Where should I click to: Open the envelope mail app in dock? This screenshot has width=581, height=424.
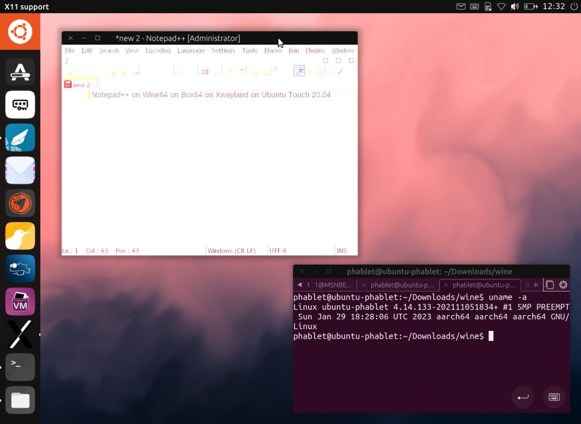point(20,170)
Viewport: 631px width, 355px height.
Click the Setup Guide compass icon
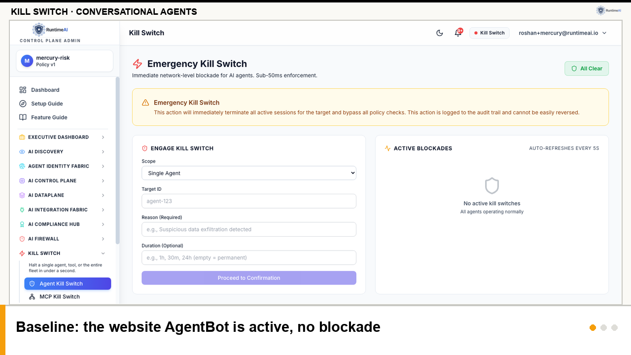point(23,104)
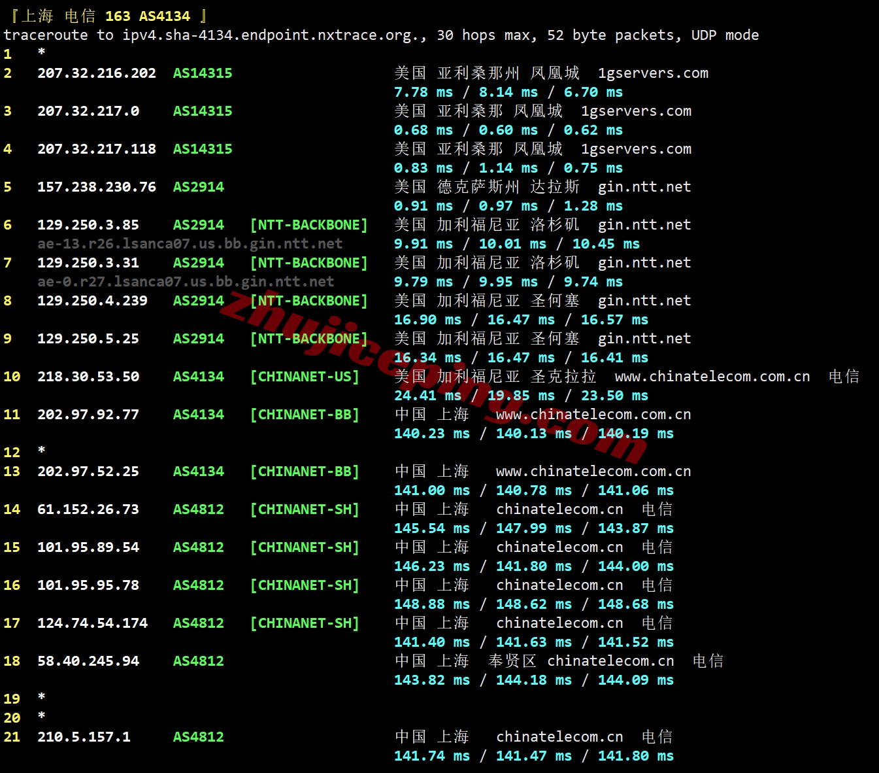
Task: Select the 奉贤区 location text
Action: [x=512, y=661]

= What is required =
The listing above should be repeated word for word, with every image left out.

= Solution to this task =
Where should I click to: Open the envelope mail app in dock? This screenshot has width=581, height=424.
point(20,170)
Viewport: 631px width, 355px height.
Click the Setup Guide compass icon
point(23,104)
Task: Select the 奉贤区 location text
Action: [x=512, y=661]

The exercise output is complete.